--- BEGIN SELECTED EXCERPT ---
Next question: how is the cost of the freight from the farm to the border figured?

The reference prices that were calculated are FOB from the selling agent. The Agreement takes into account the growing costs and the costs to get it to the border, and everything from the border is in addition to the reference price.

There is a question on here, about do packaging companies need to comply with the Agreement?

I am not sure I understand the question completely; let me see if I can get at what I think is the right answer. The Suspension Agreement governs the first sale in the U.S., so the first purchaser, the first unaffiliated with sale, the first receiver, which is the sale that has to be made above the reference price. If the tomatoes are sold to a re-packer who, at or above the minimum price, that is where the Agreement governs that first sale. I am not exactly sure what the question meant, but I think hopefully that would answer the question. That it is the sale to first un-affiliated in the U.S., that is the sale that is subject to the terms of the Agreement.

There is a question does the price at the border include the cost of warehousing at the border?

The reference price requires that any charges incurred at the selling agent are added in. If they are warehoused for two weeks at the selling agent before they are shipped, that would be in addition to the minimum reference price.

There is a question why are cherry tomatoes classified a specialty tomato?

They are not bulk-pack; they are not in standard boxes. You know rounds and romas that can go in the 25 lb boxes, those are non specialty categories. So, we have always looked at grapes and cherries differently and now in order to meet the changes in the market we have come up with this specialty category.

There is a question here, what about RPC weights.

The box weight chart, those are net weights. So the RPC weights, the weights of the boxes, would be deducted. We know when we go and look and do verification, and we look at the prices and the paperwork, it is the weight of the product that is factored in. So the example that I used for the 5x5 sets (or the 6x6 maybe it was), the packaging type would not matter because the prices on the box weight chart are net prices. When we weigh the tomatoes we are sure to take the packaging into account.

I have a question, why is the adapted environment equal to shade house if a green house without the hydroponic methods of growing would also fall into the category of adapted environment?

During the negotiations, we consulted with the U.S. industry. We talked at length with the Mexican growers. It was determined to use the specific definition of controlled environment that we have in the Agreement, and that then leaves anything that does not fall within that definition goes into open field or adapted environment.
--- END SELECTED EXCERPT ---
--- BEGIN EXCERPTED DATA ---
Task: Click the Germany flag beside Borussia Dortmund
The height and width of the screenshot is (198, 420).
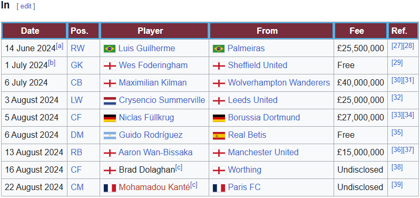Action: pyautogui.click(x=219, y=118)
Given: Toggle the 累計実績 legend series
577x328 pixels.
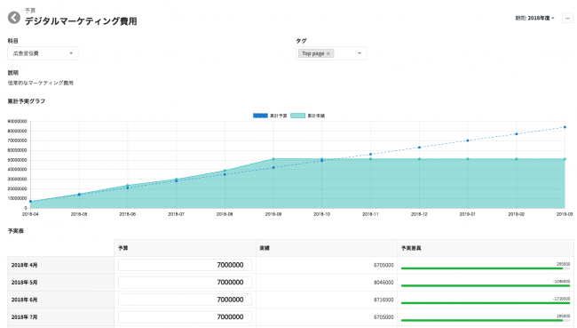Looking at the screenshot, I should point(308,116).
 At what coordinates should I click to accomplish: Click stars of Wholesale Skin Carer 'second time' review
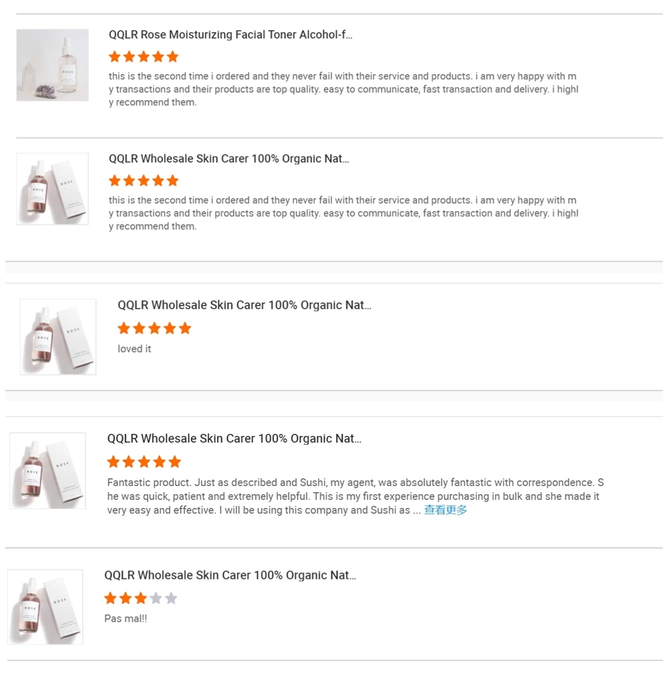point(144,181)
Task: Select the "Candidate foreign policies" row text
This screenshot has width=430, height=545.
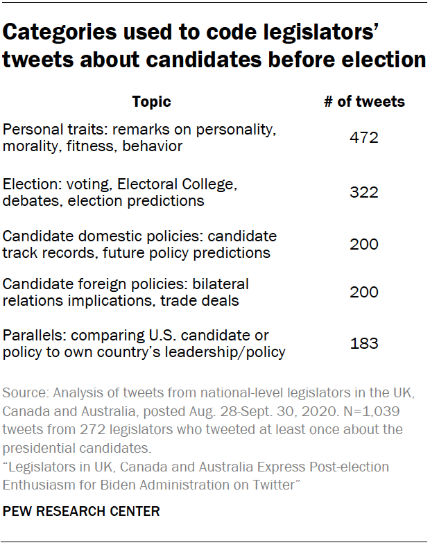Action: pyautogui.click(x=126, y=284)
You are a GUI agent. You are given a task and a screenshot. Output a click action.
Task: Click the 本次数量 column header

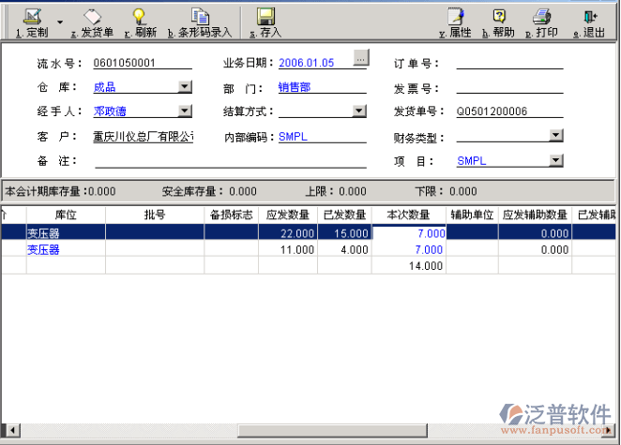tap(407, 215)
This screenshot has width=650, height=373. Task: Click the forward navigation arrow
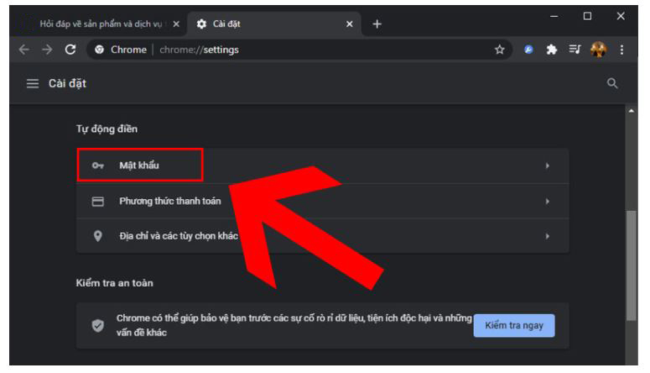[46, 50]

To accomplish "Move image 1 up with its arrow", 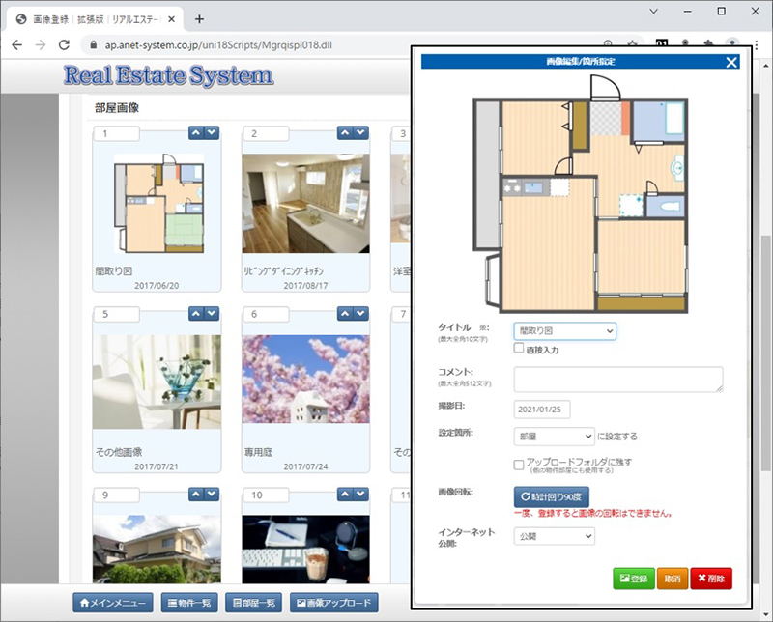I will pos(195,133).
--- END EXCERPTED DATA ---
TASK OBJECTIVE: Can you print the part of the tomato agreement Q&A from "There is a question on" up to and including "at the border?"? These entries were taken from a separate source.

RESULT OF THIS EXERCISE:
There is a question on here, about do packaging companies need to comply with the Agreement?

I am not sure I understand the question completely; let me see if I can get at what I think is the right answer. The Suspension Agreement governs the first sale in the U.S., so the first purchaser, the first unaffiliated with sale, the first receiver, which is the sale that has to be made above the reference price. If the tomatoes are sold to a re-packer who, at or above the minimum price, that is where the Agreement governs that first sale. I am not exactly sure what the question meant, but I think hopefully that would answer the question. That it is the sale to first un-affiliated in the U.S., that is the sale that is subject to the terms of the Agreement.

There is a question does the price at the border include the cost of warehousing at the border?